*** Data to process Section Begins ***
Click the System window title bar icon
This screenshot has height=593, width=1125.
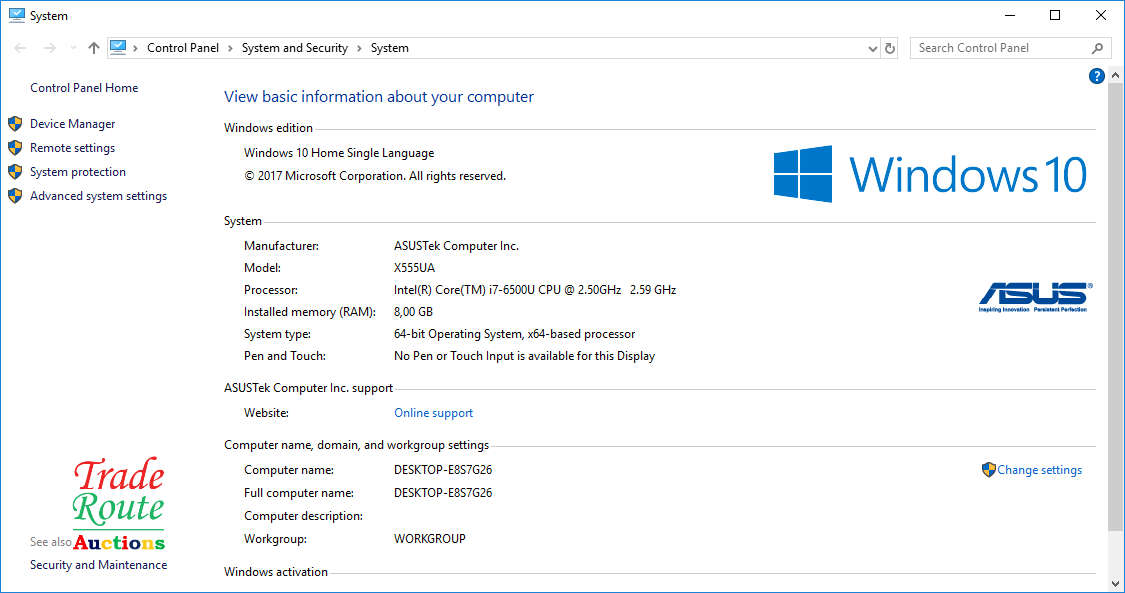tap(16, 15)
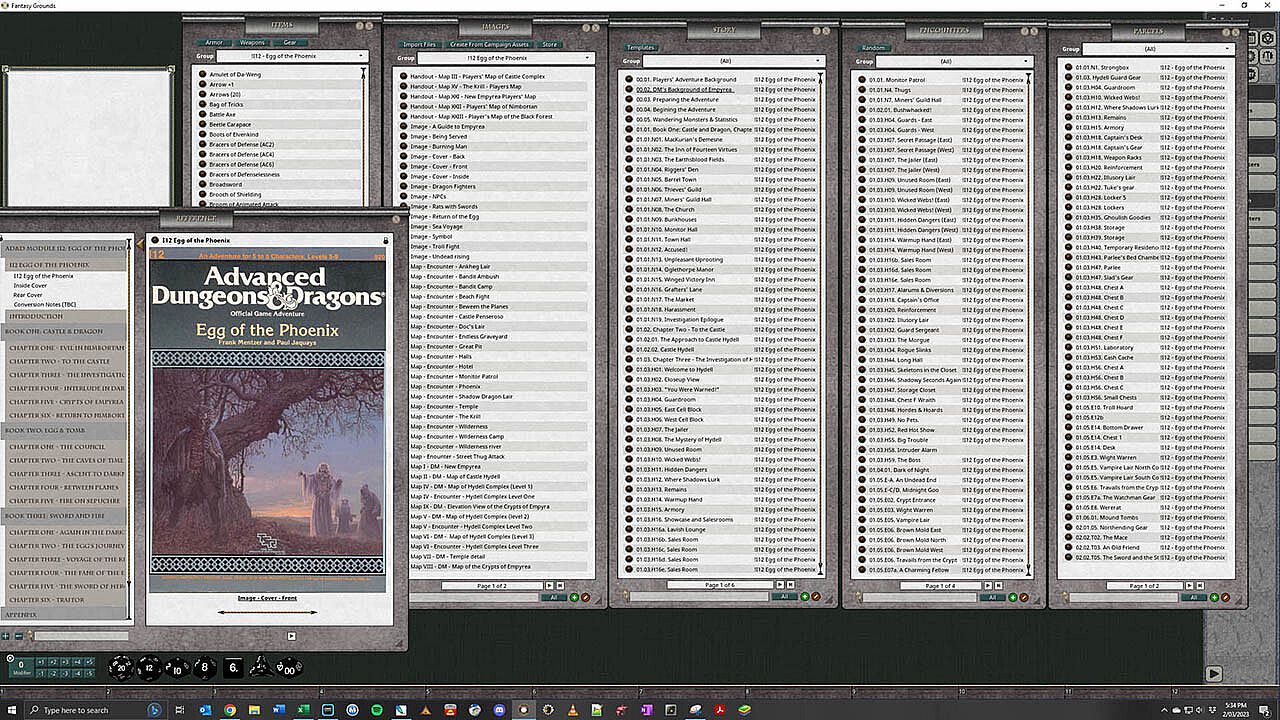Go to next page in Images window
Image resolution: width=1280 pixels, height=720 pixels.
click(x=549, y=585)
*** Data to process Section Ends ***
- _Exercise prompt_
Output all the records above again exactly, with the pictures dropped.

- _The answer_
Click the System window title bar icon
This screenshot has height=593, width=1125.
tap(16, 15)
Go to next page in Images window
Image resolution: width=1280 pixels, height=720 pixels.
click(x=549, y=585)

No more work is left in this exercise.